Transcript

CHRIS CUSHION
As you see, we can use the data as feedback. So we can give the coaches information back, we can reinforce the type of behaviours that we want, and we can make recommendations for practise. That's a really useful device, starting with what coaches do. So this research has been going on, as I say, since the '70s in coaching. And there are some implications from it. And I'll just quickly skip over those.
Number one, the most important thing that we find again and again and again, everyone talks a great game. But when we actually observe them, we find low self-awareness. So if we get 10 coaches in a room and ask them to explain their behaviour to us, only two of them will get it right. Eight of them will get it wrong. So 80% of coaches probably don't understand their own coaching behaviour, and it's a pretty consistent finding when we start looking at objective measures of coaching behaviour. Interestingly, if we ask the athletes the data switches, so if we get 10 athletes and ask them to describe their coach's behaviour, eight of them get it right and only two of them get it wrong.
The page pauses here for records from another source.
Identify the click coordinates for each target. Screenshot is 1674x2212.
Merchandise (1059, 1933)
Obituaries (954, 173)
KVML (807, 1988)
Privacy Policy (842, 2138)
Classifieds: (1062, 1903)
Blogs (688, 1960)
So if I want to know about you as a coach, yeah, I ain't talking to you, I'm going to go and talk to your athletes, because they will give me a better and more accurate description of what you do as a coach than you will. OK, so that's quite important. So that self-awareness is really interesting and important. It happens again and again and again. There's a huge consistency in the data. So just an example here-- I use a lot of questioning, so I tend to spend about a week with a coach if they're full time, maybe a bit longer to get that baseline analysis. One coach in particular, tell me about your coaching. Oh, yeah, I used to be really directed, but now I use a lot of questioning. A great quote-- I use a lot of questioning. At the end of the week, his questioning behaviour was 3.4% of his overall profile. So 96% point something of his behaviour wasn't questioning. So that, to me, isn't I use a lot of questioning. That's something else. That's something else.